Meg Hillier told Parliament on 11 March 2009 that introducing and producing passports containing fingerprints will cost "about 70%" of the ten year budget of the National Identity Scheme for UK nationals, currently £4.785m. This would put the specific costs of identity cards at around £1.44bn.

Ministers, including defence minister Des Browne in Parliament last June, have previously put the proportion required for such passports at around 80%, leaving 20% for identity card specific costs.

This contrasts to a degree with the biannual cost reports on the scheme, which have shown the proportion required purely for identity cards rising from 18.5% in November 2007, equivalent to £1bn, to 23.6% in May 2008 (£1.12bn, although this followed changes to the scheme last spring which transferred the cost of taking biometrics to applicants) then 24.9% in the November report (£1.19bn).

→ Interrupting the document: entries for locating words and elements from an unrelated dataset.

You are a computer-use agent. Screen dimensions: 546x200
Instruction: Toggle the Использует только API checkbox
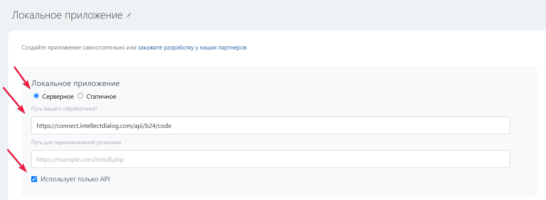click(x=34, y=179)
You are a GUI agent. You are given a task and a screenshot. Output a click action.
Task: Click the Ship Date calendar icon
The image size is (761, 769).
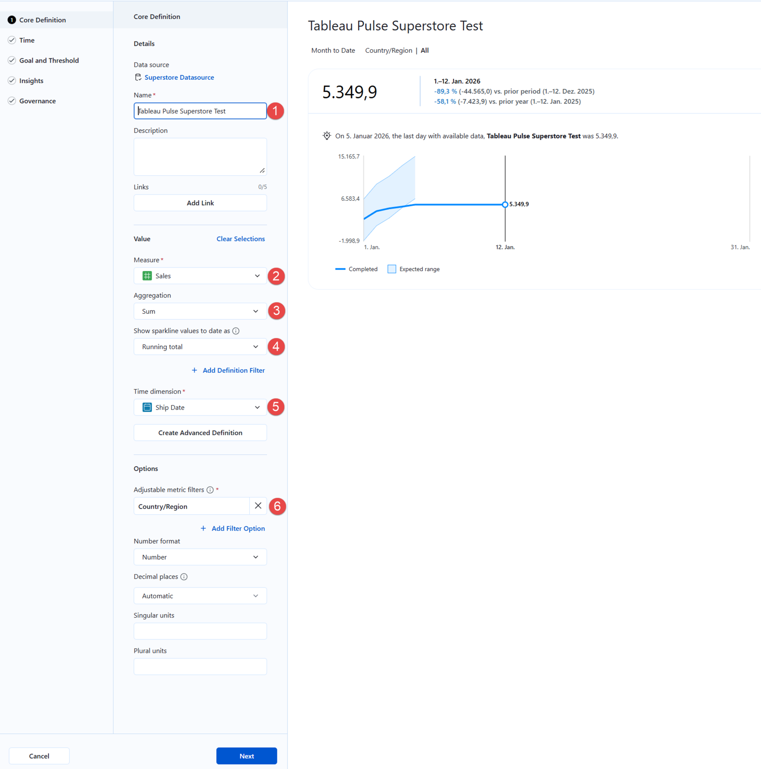click(x=147, y=407)
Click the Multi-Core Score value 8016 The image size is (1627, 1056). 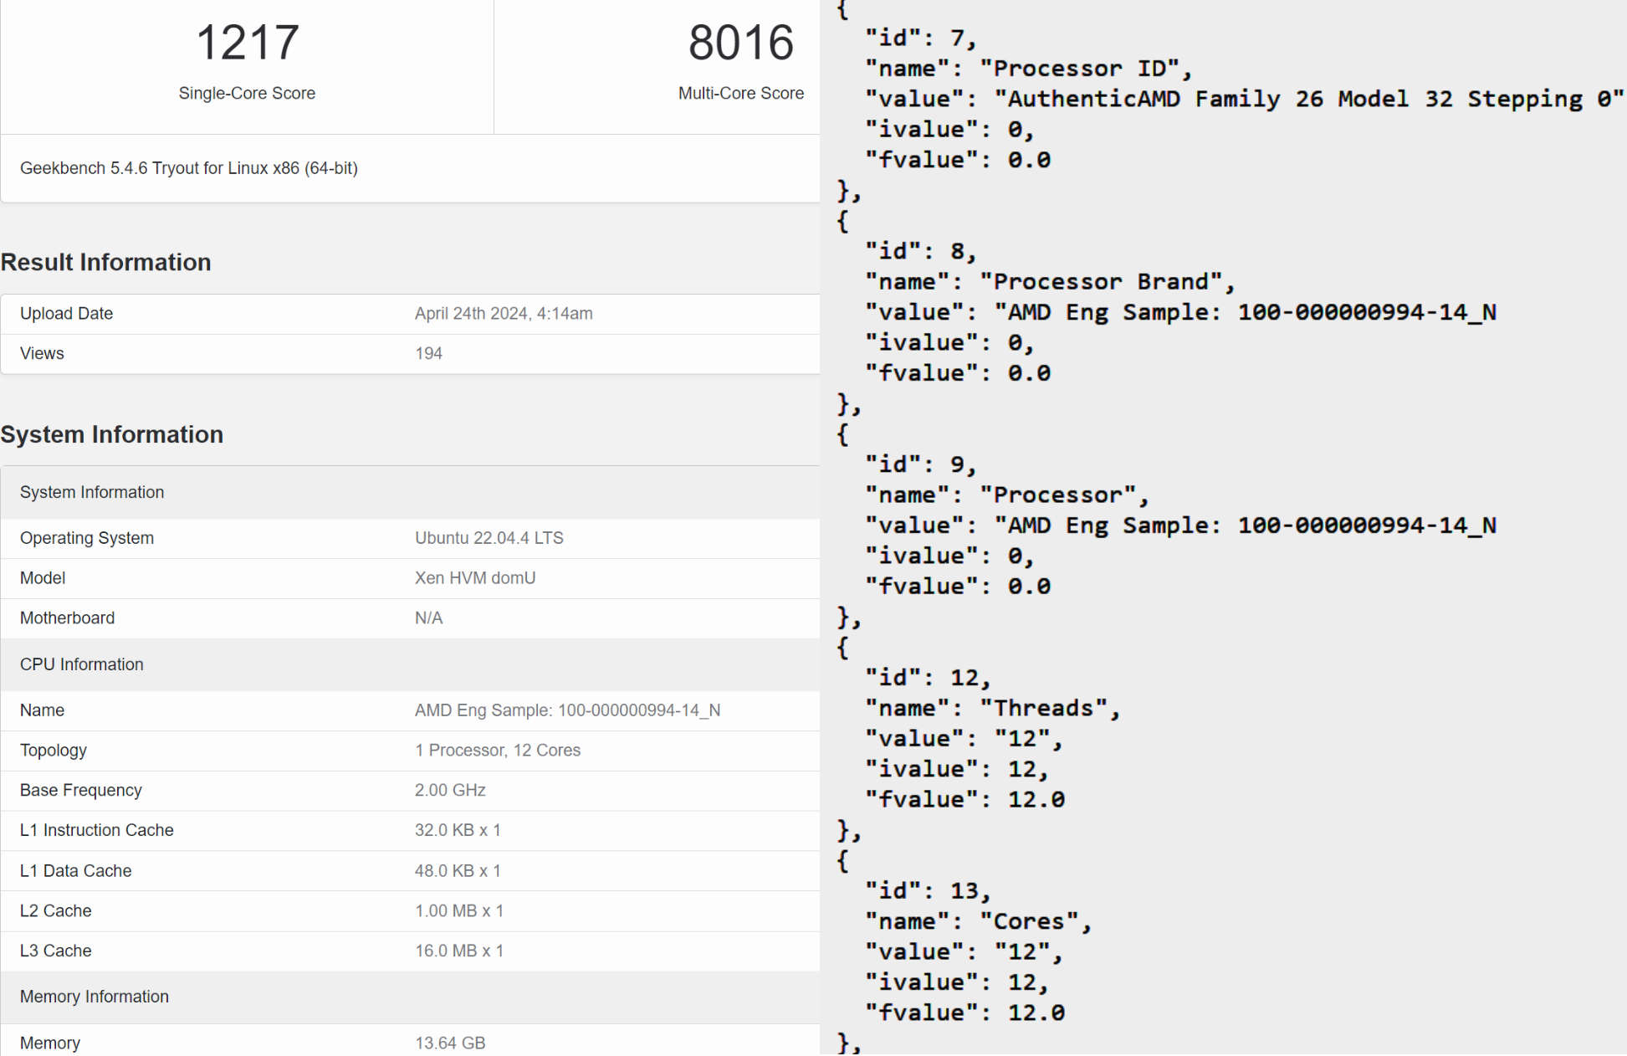click(740, 43)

A Home Office spokesperson said that the cost proportion in the reports is rising because the 10 years included within each new estimate includes more of the full volume production period for identity cards.

Hillier, who was speaking in a Westminster Hall debate, also conceded that "the government have not been clear enough about their reasons" for identity cards, adding that since the Identity Cards Act of 2006, "there probably was not a strong enough counter-voice from the government about the benefits".

Separately, in a parliamentary written answer on 13 March, Home Office minister Shahid Malik said that the Identity and Passport Service has budgeted to spend 0.25% of the scheme's 2008-09 budget on publicity and marketing.

The Home Office said this equates to a budget of £222,000, which covers printed publicity, leaflets, market research and online media. The actual spending will not be available under the end of the financial year.